### Description of the task
Return each entry exactly, omitting nothing.
# # # #
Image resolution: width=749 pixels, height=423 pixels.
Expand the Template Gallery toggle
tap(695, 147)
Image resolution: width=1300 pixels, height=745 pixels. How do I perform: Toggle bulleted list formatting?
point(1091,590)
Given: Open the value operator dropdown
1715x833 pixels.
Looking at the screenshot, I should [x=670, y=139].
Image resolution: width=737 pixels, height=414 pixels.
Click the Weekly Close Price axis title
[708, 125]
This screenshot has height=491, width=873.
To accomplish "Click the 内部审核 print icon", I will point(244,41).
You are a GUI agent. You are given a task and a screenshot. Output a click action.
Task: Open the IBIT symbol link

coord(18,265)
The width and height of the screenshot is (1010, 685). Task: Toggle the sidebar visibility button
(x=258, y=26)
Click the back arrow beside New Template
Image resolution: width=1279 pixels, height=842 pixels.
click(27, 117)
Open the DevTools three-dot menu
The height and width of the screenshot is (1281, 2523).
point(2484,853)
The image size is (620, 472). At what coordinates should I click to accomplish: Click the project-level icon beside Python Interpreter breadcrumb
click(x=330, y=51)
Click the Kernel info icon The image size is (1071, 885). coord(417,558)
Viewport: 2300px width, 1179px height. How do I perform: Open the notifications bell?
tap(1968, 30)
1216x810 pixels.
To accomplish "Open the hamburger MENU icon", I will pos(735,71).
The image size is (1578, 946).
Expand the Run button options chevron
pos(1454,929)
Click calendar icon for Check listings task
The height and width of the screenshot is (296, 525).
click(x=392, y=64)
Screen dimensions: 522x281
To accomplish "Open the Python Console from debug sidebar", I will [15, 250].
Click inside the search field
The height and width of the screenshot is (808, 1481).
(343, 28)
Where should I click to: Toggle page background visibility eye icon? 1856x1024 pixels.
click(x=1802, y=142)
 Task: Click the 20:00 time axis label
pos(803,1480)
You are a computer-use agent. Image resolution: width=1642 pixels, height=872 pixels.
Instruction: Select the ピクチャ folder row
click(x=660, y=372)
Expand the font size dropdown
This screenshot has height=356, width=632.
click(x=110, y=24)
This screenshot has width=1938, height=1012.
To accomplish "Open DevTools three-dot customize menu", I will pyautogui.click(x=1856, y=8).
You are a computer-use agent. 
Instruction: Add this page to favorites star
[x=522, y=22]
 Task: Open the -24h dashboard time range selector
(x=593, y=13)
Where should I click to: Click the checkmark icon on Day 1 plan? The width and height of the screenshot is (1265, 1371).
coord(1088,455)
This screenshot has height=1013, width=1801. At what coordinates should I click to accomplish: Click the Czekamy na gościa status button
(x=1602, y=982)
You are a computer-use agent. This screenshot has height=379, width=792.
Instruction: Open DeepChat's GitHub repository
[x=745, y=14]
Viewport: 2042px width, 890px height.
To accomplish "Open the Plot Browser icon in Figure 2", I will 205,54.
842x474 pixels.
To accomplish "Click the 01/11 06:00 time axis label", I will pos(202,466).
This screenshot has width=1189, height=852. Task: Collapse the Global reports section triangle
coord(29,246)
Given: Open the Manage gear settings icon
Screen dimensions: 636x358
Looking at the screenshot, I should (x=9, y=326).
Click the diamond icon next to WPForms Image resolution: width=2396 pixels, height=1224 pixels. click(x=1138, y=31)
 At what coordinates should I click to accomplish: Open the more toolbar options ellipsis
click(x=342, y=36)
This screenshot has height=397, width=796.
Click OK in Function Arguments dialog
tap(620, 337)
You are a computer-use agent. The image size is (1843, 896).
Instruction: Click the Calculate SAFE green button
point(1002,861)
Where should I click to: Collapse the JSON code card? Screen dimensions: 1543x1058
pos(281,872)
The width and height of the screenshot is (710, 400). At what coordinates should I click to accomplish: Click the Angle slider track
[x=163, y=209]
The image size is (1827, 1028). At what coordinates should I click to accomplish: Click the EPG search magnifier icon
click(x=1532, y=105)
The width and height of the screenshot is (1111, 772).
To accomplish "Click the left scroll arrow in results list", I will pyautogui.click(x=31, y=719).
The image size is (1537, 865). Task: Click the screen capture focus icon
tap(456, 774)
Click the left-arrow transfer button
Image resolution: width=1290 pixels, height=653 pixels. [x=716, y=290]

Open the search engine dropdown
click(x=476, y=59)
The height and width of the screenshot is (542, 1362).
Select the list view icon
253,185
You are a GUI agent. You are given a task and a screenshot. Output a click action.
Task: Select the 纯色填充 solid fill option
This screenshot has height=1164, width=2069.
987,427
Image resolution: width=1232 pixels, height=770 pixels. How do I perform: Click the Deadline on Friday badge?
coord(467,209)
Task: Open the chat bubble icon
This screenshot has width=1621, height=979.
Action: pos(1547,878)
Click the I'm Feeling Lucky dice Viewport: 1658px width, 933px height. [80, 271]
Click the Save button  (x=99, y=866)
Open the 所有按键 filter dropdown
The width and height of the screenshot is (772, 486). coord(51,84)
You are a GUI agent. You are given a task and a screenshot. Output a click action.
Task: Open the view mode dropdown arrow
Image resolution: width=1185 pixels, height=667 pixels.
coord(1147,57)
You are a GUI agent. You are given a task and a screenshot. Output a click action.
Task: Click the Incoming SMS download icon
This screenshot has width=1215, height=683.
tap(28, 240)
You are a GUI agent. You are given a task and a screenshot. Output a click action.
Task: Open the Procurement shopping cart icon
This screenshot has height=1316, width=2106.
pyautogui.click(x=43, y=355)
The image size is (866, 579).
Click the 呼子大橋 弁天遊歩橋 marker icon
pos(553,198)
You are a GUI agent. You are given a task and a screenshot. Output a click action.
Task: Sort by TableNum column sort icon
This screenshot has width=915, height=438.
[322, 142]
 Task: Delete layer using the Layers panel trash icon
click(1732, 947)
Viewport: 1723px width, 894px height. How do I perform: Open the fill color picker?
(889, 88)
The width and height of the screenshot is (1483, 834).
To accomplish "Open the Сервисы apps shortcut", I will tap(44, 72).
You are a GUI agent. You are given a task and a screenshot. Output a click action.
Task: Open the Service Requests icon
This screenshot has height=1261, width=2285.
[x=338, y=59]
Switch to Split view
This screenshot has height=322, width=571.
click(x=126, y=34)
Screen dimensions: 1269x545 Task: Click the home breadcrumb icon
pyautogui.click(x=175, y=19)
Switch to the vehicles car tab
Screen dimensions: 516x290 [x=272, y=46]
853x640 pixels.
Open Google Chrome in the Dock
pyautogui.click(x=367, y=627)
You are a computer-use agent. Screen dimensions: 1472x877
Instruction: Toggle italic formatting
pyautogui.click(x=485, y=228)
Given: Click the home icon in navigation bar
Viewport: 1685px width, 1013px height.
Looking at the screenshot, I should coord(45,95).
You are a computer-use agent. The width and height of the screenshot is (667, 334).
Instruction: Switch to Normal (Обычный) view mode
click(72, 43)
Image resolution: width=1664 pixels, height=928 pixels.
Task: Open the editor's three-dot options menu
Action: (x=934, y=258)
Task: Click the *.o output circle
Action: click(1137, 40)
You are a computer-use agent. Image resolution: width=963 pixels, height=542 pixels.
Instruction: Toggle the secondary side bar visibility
# # # #
### Written answer
Image resolution: width=749 pixels, height=423 pixels.
Expand the Template Gallery toggle
tap(695, 147)
Image resolution: width=1300 pixels, height=745 pixels. How do I perform: Toggle bulleted list formatting?
point(1091,590)
Given: Open the value operator dropdown
1715x833 pixels.
Looking at the screenshot, I should [x=670, y=139].
Image resolution: width=737 pixels, height=414 pixels.
Click the Weekly Close Price axis title
[708, 125]
This screenshot has height=491, width=873.
To accomplish "Click the 内部审核 print icon", I will point(244,41).
You are a GUI agent. You are given a task and a screenshot. Output a click action.
Task: Open the IBIT symbol link

coord(18,265)
The width and height of the screenshot is (1010, 685). Task: Toggle the sidebar visibility button
(x=258, y=26)
Click the back arrow beside New Template
Image resolution: width=1279 pixels, height=842 pixels.
click(27, 117)
Open the DevTools three-dot menu
The height and width of the screenshot is (1281, 2523).
point(2484,853)
The image size is (620, 472). At what coordinates should I click to accomplish: Click the project-level icon beside Python Interpreter breadcrumb
click(x=330, y=51)
Click the Kernel info icon The image size is (1071, 885). coord(417,558)
Viewport: 2300px width, 1179px height. How do I perform: Open the notifications bell?
tap(1968, 30)
1216x810 pixels.
To accomplish "Open the hamburger MENU icon", I will pos(735,71).
The image size is (1578, 946).
Expand the Run button options chevron
pos(1454,929)
Click calendar icon for Check listings task
The height and width of the screenshot is (296, 525).
click(x=392, y=64)
Screen dimensions: 522x281
To accomplish "Open the Python Console from debug sidebar", I will [15, 250].
Click inside the search field
The height and width of the screenshot is (808, 1481).
(343, 28)
Where should I click to: Toggle page background visibility eye icon? 1856x1024 pixels.
click(x=1802, y=142)
 Task: Click the 20:00 time axis label
pos(803,1480)
You are a computer-use agent. Image resolution: width=1642 pixels, height=872 pixels.
Instruction: Select the ピクチャ folder row
click(x=660, y=372)
Expand the font size dropdown
This screenshot has height=356, width=632.
click(x=110, y=24)
This screenshot has width=1938, height=1012.
To accomplish "Open DevTools three-dot customize menu", I will pyautogui.click(x=1856, y=8).
You are a computer-use agent. 
Instruction: Add this page to favorites star
[x=522, y=22]
 Task: Open the -24h dashboard time range selector
(x=593, y=13)
Where should I click to: Click the checkmark icon on Day 1 plan? The width and height of the screenshot is (1265, 1371).
coord(1088,455)
This screenshot has height=1013, width=1801. At what coordinates should I click to accomplish: Click the Czekamy na gościa status button
(x=1602, y=982)
You are a computer-use agent. This screenshot has height=379, width=792.
Instruction: Open DeepChat's GitHub repository
[x=745, y=14]
Viewport: 2042px width, 890px height.
To accomplish "Open the Plot Browser icon in Figure 2", I will 205,54.
842x474 pixels.
To accomplish "Click the 01/11 06:00 time axis label", I will pos(202,466).
This screenshot has width=1189, height=852. Task: Collapse the Global reports section triangle
coord(29,246)
Given: Open the Manage gear settings icon
Screen dimensions: 636x358
Looking at the screenshot, I should (x=9, y=326).
Click the diamond icon next to WPForms Image resolution: width=2396 pixels, height=1224 pixels. click(x=1138, y=31)
 At what coordinates should I click to accomplish: Open the more toolbar options ellipsis
click(x=342, y=36)
This screenshot has height=397, width=796.
Click OK in Function Arguments dialog
tap(620, 337)
You are a computer-use agent. The image size is (1843, 896).
Instruction: Click the Calculate SAFE green button
point(1002,861)
Where should I click to: Collapse the JSON code card? Screen dimensions: 1543x1058
pos(281,872)
The width and height of the screenshot is (710, 400). At what coordinates should I click to accomplish: Click the Angle slider track
[x=163, y=209]
The image size is (1827, 1028). At what coordinates should I click to accomplish: Click the EPG search magnifier icon
click(x=1532, y=105)
The width and height of the screenshot is (1111, 772).
To accomplish "Click the left scroll arrow in results list", I will pyautogui.click(x=31, y=719).
The image size is (1537, 865). Task: Click the screen capture focus icon
tap(456, 774)
Click the left-arrow transfer button
Image resolution: width=1290 pixels, height=653 pixels. [x=716, y=290]

Open the search engine dropdown
click(x=476, y=59)
The height and width of the screenshot is (542, 1362).
Select the list view icon
253,185
You are a GUI agent. You are given a task and a screenshot. Output a click action.
Task: Select the 纯色填充 solid fill option
This screenshot has height=1164, width=2069.
987,427
Image resolution: width=1232 pixels, height=770 pixels. How do I perform: Click the Deadline on Friday badge?
coord(467,209)
Task: Open the chat bubble icon
This screenshot has width=1621, height=979.
Action: pos(1547,878)
Click the I'm Feeling Lucky dice Viewport: 1658px width, 933px height. [80, 271]
Click the Save button  (x=99, y=866)
Open the 所有按键 filter dropdown
The width and height of the screenshot is (772, 486). coord(51,84)
You are a GUI agent. You are given a task and a screenshot. Output a click action.
Task: Open the view mode dropdown arrow
Image resolution: width=1185 pixels, height=667 pixels.
coord(1147,57)
You are a GUI agent. You are given a task and a screenshot. Output a click action.
Task: Click the Incoming SMS download icon
This screenshot has width=1215, height=683.
tap(28, 240)
You are a GUI agent. You are given a task and a screenshot. Output a click action.
Task: Open the Procurement shopping cart icon
This screenshot has height=1316, width=2106.
pyautogui.click(x=43, y=355)
The image size is (866, 579).
Click the 呼子大橋 弁天遊歩橋 marker icon
pos(553,198)
You are a GUI agent. You are given a task and a screenshot. Output a click action.
Task: Sort by TableNum column sort icon
This screenshot has width=915, height=438.
[322, 142]
 Task: Delete layer using the Layers panel trash icon
click(1732, 947)
Viewport: 1723px width, 894px height. How do I perform: Open the fill color picker?
(889, 88)
The width and height of the screenshot is (1483, 834).
To accomplish "Open the Сервисы apps shortcut", I will tap(44, 72).
You are a GUI agent. You are given a task and a screenshot. Output a click action.
Task: Open the Service Requests icon
This screenshot has height=1261, width=2285.
[x=338, y=59]
Switch to Split view
This screenshot has height=322, width=571.
click(x=126, y=34)
Screen dimensions: 1269x545 Task: Click the home breadcrumb icon
pyautogui.click(x=175, y=19)
Switch to the vehicles car tab
Screen dimensions: 516x290 [x=272, y=46]
853x640 pixels.
Open Google Chrome in the Dock
pyautogui.click(x=367, y=627)
You are a computer-use agent. Screen dimensions: 1472x877
Instruction: Toggle italic formatting
pyautogui.click(x=485, y=228)
Given: Click the home icon in navigation bar
Viewport: 1685px width, 1013px height.
Looking at the screenshot, I should coord(45,95).
You are a computer-use agent. The width and height of the screenshot is (667, 334).
Instruction: Switch to Normal (Обычный) view mode
click(72, 43)
Image resolution: width=1664 pixels, height=928 pixels.
Task: Open the editor's three-dot options menu
Action: (x=934, y=258)
Task: Click the *.o output circle
Action: click(1137, 40)
You are a computer-use agent. Image resolution: width=963 pixels, height=542 pixels.
Instruction: Toggle the secondary side bar visibility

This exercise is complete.